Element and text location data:
══════════════════════════════

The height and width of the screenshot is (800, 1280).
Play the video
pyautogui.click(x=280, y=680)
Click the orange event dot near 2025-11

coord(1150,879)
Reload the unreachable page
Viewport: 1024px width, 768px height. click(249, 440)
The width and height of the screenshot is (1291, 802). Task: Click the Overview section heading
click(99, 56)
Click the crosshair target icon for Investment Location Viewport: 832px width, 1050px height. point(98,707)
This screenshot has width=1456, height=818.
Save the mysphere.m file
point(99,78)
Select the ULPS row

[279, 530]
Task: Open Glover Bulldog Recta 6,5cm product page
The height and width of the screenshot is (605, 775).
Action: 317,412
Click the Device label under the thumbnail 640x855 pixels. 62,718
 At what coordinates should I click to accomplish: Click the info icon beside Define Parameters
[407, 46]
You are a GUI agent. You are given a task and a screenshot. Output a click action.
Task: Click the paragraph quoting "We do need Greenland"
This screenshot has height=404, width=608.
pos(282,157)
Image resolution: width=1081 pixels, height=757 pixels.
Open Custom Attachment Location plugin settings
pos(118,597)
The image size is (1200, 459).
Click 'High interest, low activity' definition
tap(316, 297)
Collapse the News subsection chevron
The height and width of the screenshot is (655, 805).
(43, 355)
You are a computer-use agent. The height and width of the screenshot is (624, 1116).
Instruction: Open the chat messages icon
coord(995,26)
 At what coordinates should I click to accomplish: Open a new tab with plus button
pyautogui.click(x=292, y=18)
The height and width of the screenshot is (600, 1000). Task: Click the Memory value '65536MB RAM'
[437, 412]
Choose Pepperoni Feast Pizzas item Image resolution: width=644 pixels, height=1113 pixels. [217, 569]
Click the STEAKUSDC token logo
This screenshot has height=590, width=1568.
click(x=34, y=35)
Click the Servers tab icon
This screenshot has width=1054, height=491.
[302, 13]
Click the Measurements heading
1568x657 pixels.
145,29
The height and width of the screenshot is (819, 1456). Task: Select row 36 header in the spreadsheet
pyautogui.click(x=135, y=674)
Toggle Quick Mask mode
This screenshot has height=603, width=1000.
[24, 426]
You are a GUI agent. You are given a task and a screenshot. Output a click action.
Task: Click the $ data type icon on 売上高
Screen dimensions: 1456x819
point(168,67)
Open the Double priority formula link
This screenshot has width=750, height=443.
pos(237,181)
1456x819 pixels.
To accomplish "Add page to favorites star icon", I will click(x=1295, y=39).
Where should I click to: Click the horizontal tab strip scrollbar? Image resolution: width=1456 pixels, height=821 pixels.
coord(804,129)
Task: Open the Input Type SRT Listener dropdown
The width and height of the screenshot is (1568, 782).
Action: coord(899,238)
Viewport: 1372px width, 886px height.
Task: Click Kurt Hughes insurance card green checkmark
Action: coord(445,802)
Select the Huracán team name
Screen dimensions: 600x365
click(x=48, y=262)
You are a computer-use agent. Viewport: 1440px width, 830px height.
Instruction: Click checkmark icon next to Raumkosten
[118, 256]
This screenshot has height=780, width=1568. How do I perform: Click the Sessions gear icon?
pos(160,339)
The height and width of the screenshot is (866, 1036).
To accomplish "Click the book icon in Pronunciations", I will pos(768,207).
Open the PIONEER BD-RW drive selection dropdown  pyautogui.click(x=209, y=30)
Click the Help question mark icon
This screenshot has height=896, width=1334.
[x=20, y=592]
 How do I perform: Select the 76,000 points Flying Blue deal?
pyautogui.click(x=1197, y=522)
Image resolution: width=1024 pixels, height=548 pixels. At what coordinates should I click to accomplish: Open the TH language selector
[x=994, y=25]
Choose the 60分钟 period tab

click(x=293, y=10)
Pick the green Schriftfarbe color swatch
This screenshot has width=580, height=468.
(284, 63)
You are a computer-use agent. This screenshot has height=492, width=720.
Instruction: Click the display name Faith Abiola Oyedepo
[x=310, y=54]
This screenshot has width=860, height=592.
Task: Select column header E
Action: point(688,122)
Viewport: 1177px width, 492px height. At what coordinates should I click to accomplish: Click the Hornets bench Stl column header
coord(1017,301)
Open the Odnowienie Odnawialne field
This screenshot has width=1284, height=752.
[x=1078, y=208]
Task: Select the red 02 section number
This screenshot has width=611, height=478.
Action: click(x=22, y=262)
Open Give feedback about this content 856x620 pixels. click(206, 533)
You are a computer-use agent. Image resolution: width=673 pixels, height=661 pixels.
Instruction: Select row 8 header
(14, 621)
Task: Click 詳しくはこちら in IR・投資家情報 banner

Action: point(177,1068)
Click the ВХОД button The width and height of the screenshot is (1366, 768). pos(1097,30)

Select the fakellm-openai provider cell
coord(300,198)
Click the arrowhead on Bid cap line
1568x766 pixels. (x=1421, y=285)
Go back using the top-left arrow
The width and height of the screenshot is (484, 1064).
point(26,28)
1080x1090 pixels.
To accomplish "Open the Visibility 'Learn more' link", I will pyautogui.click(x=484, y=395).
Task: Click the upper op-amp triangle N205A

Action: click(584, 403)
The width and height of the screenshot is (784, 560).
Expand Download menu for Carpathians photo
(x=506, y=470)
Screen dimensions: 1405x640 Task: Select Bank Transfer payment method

══════════════════════════════

TASK DIRECTIONS: Please rewrite all of the lines above as a numbered list, leaving out the blank lines.

THE ANSWER:
1. The height and width of the screenshot is (800, 1280).
2. Play the video
3. pyautogui.click(x=280, y=680)
4. Click the orange event dot near 2025-11
5. coord(1150,879)
6. Reload the unreachable page
7. Viewport: 1024px width, 768px height. click(249, 440)
8. The width and height of the screenshot is (1291, 802). Task: Click the Overview section heading
9. click(99, 56)
10. Click the crosshair target icon for Investment Location Viewport: 832px width, 1050px height. point(98,707)
11. This screenshot has width=1456, height=818.
12. Save the mysphere.m file
13. point(99,78)
14. Select the ULPS row
15. [279, 530]
16. Task: Open Glover Bulldog Recta 6,5cm product page
17. The height and width of the screenshot is (605, 775).
18. Action: 317,412
19. Click the Device label under the thumbnail 640x855 pixels. 62,718
20.  At what coordinates should I click to accomplish: Click the info icon beside Define Parameters
21. [407, 46]
22. You are a GUI agent. You are given a task and a screenshot. Output a click action.
23. Task: Click the paragraph quoting "We do need Greenland"
24. This screenshot has height=404, width=608.
25. pos(282,157)
26. Image resolution: width=1081 pixels, height=757 pixels.
27. Open Custom Attachment Location plugin settings
28. pos(118,597)
29. The image size is (1200, 459).
30. Click 'High interest, low activity' definition
31. tap(316, 297)
32. Collapse the News subsection chevron
33. The height and width of the screenshot is (655, 805).
34. (43, 355)
35. You are a computer-use agent. The height and width of the screenshot is (624, 1116).
36. Instruction: Open the chat messages icon
37. coord(995,26)
38.  At what coordinates should I click to accomplish: Open a new tab with plus button
39. pyautogui.click(x=292, y=18)
40. The height and width of the screenshot is (600, 1000). Task: Click the Memory value '65536MB RAM'
41. [437, 412]
42. Choose Pepperoni Feast Pizzas item Image resolution: width=644 pixels, height=1113 pixels. [217, 569]
43. Click the STEAKUSDC token logo
44. This screenshot has height=590, width=1568.
45. click(x=34, y=35)
46. Click the Servers tab icon
47. This screenshot has width=1054, height=491.
48. [302, 13]
49. Click the Measurements heading
50. 1568x657 pixels.
51. 145,29
52. The height and width of the screenshot is (819, 1456). Task: Select row 36 header in the spreadsheet
53. pyautogui.click(x=135, y=674)
54. Toggle Quick Mask mode
55. This screenshot has height=603, width=1000.
56. [24, 426]
57. You are a GUI agent. You are given a task and a screenshot. Output a click action.
58. Task: Click the $ data type icon on 売上高
59. Screen dimensions: 1456x819
60. point(168,67)
61. Open the Double priority formula link
62. This screenshot has width=750, height=443.
63. pos(237,181)
64. 1456x819 pixels.
65. To accomplish "Add page to favorites star icon", I will click(x=1295, y=39).
66. Where should I click to: Click the horizontal tab strip scrollbar? Image resolution: width=1456 pixels, height=821 pixels.
67. coord(804,129)
68. Task: Open the Input Type SRT Listener dropdown
69. The width and height of the screenshot is (1568, 782).
70. Action: coord(899,238)
71. Viewport: 1372px width, 886px height.
72. Task: Click Kurt Hughes insurance card green checkmark
73. Action: coord(445,802)
74. Select the Huracán team name
75. Screen dimensions: 600x365
76. click(x=48, y=262)
77. You are a computer-use agent. Viewport: 1440px width, 830px height.
78. Instruction: Click checkmark icon next to Raumkosten
79. [118, 256]
80. This screenshot has height=780, width=1568. How do I perform: Click the Sessions gear icon?
81. pos(160,339)
82. The height and width of the screenshot is (866, 1036).
83. To accomplish "Click the book icon in Pronunciations", I will pos(768,207).
84. Open the PIONEER BD-RW drive selection dropdown  pyautogui.click(x=209, y=30)
85. Click the Help question mark icon
86. This screenshot has height=896, width=1334.
87. [x=20, y=592]
88.  How do I perform: Select the 76,000 points Flying Blue deal?
89. pyautogui.click(x=1197, y=522)
90. Image resolution: width=1024 pixels, height=548 pixels. At what coordinates should I click to accomplish: Open the TH language selector
91. [x=994, y=25]
92. Choose the 60分钟 period tab
93. click(x=293, y=10)
94. Pick the green Schriftfarbe color swatch
95. This screenshot has width=580, height=468.
96. (284, 63)
97. You are a computer-use agent. This screenshot has height=492, width=720.
98. Instruction: Click the display name Faith Abiola Oyedepo
99. [x=310, y=54]
100. This screenshot has width=860, height=592.
101. Task: Select column header E
102. Action: point(688,122)
103. Viewport: 1177px width, 492px height. At what coordinates should I click to accomplish: Click the Hornets bench Stl column header
104. coord(1017,301)
105. Open the Odnowienie Odnawialne field
106. This screenshot has width=1284, height=752.
107. [x=1078, y=208]
108. Task: Select the red 02 section number
109. This screenshot has width=611, height=478.
110. Action: click(x=22, y=262)
111. Open Give feedback about this content 856x620 pixels. click(206, 533)
112. You are a computer-use agent. Image resolution: width=673 pixels, height=661 pixels.
113. Instruction: Select row 8 header
114. (14, 621)
115. Task: Click 詳しくはこちら in IR・投資家情報 banner
116. Action: point(177,1068)
117. Click the ВХОД button The width and height of the screenshot is (1366, 768). pos(1097,30)
118. Select the fakellm-openai provider cell
119. coord(300,198)
120. Click the arrowhead on Bid cap line
121. 1568x766 pixels. (x=1421, y=285)
122. Go back using the top-left arrow
123. The width and height of the screenshot is (484, 1064).
124. point(26,28)
125. 1080x1090 pixels.
126. To accomplish "Open the Visibility 'Learn more' link", I will pyautogui.click(x=484, y=395).
127. Task: Click the upper op-amp triangle N205A
128. Action: click(584, 403)
129. The width and height of the screenshot is (784, 560).
130. Expand Download menu for Carpathians photo
131. (x=506, y=470)
132. Screen dimensions: 1405x640 Task: Select Bank Transfer payment method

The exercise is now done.